Port Charles (commonly abbreviated as PC) is an American television soap opera that aired on ABC from June 1, 1997, to October 3, 2003. It was a spin-off of the series General Hospital, which has been running since 1963 and takes place in the fictional city of Port Charles, New York. The show features longtime General Hospital characters Lucy Coe, Kevin Collins, Scott Baldwin, and Karen Wexler, along with several new characters, most of whom were interns in a competitive medical school program. In its later years, the program shifted more towards supernatural themes and stories, with a reduced emphasis on the original hospital setting.

==History==
===1997–2000===
Plans to spin off General Hospital were announced in December 1996. ABC had previously passed on the idea of a GH spin-off proposed by former head writer, Claire Labine. Tentatively titled GH2, the series was set to revolve around interns at the medical school across from General Hospital. General Hospital executive producer Wendy Riche was hired to fill the same role for the new series, and partnered with married soap opera writers Carolyn and Richard Culliton—the latter of whom Riche had hired as co-head writer of General Hospital in September 1996—to co-develop the concept. (The Cullitons served as head writers of Port Charles from its debut until November 1997; Richard would subsequently be appointed head writer of the NBC soap Another World, where Carolyn had previously served and would rejoin as a staff writer.) Riche said of the new show, "This will be a multigenerational show, which is the kind of drama we've always done at GH". It was later announced that the series would be titled Port Charles, after the fictional city the series are set, and would star Jon Lindstrom and Lynn Herring, playing their roles from GH.

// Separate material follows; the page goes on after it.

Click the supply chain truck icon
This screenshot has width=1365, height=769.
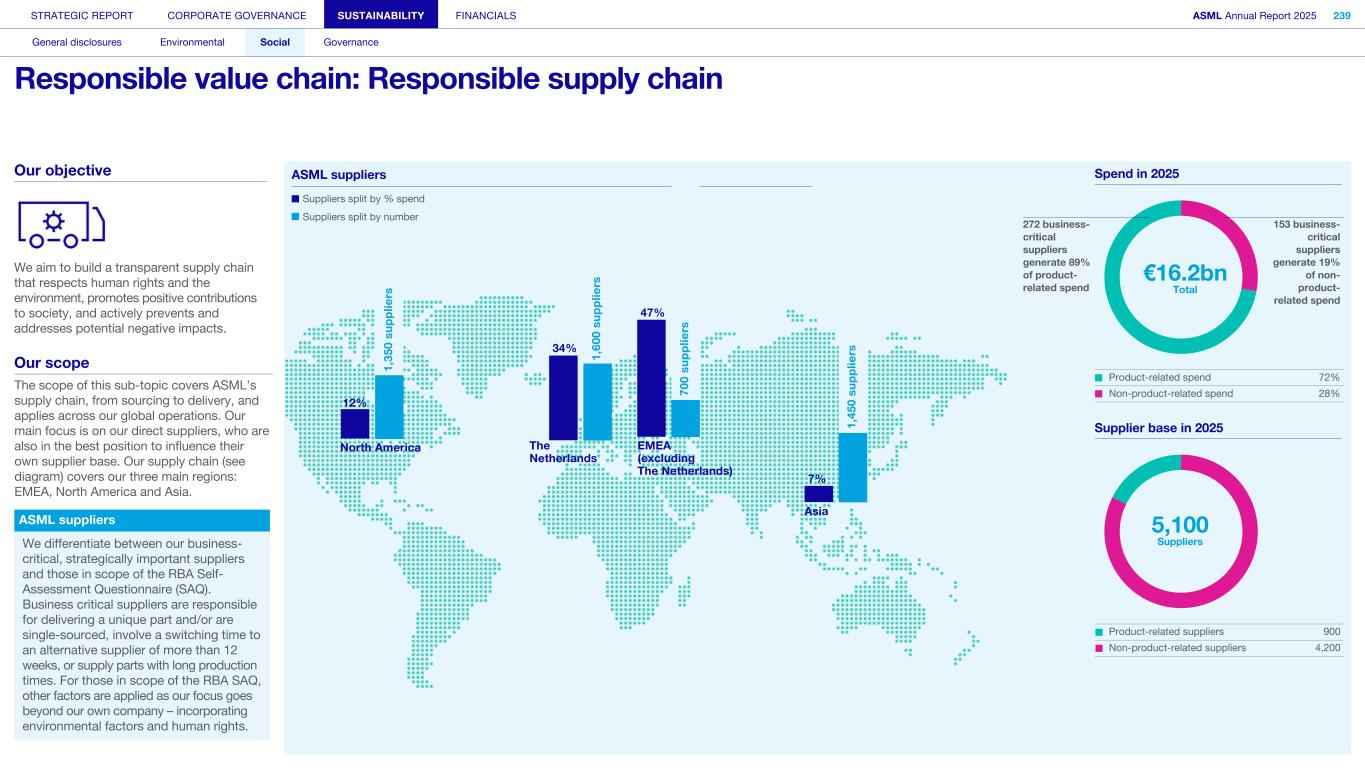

The series premiered with a two-hour prime time special, that aired on June 1, 1997. It started in its regular 12:30 p.m. Eastern timeslot the following day, replacing The City, a continuation of the previously cancelled Loving (the latter, like Port Charles, having also premiered as a feature-length nighttime special) that ended its 17-month run on March 28. (Edited 30-minute classic episodes of All My Children, One Life to Live, and General Hospital had filled the timeslot in the interim from March 31 to May 29.) The series also featured the return of General Hospital characters Scott Baldwin (Kin Shriner), and Karen Wexler (Jennifer Hammon). After the series premiered, it was unclear if Lindstrom, Herring, and Shriner would remain with the series. It was later confirmed the actors would stay on the show.

Riche later recalled the creation process by saying, "We knew that The City was probably not going to last. I was having lunch with Pat [Fili-Krushel] at some event. We were talking about The City and what to do with that timeslot. I said, 'If I were a programmer, I would start the ABC lineup with a half hour of the west wing of General Hospital with the interns in a learning hospital, and cap the day off with General Hospital. I would interface the characters in Port Charles with both wings of General Hospital.' Pat thought that was a great idea. She thought about it for a few hours, ran it by upper management, and told me to write it up. I sat down, wrote down some characters and storylines, sent her back some pages, and created the show. That was a natural bridge as a programmer. I had worked as a programmer at ABC and FOX so my head also thinks in those terms. We wanted to bring continuity to the show, which was Lucy, Kevin, and Scotty."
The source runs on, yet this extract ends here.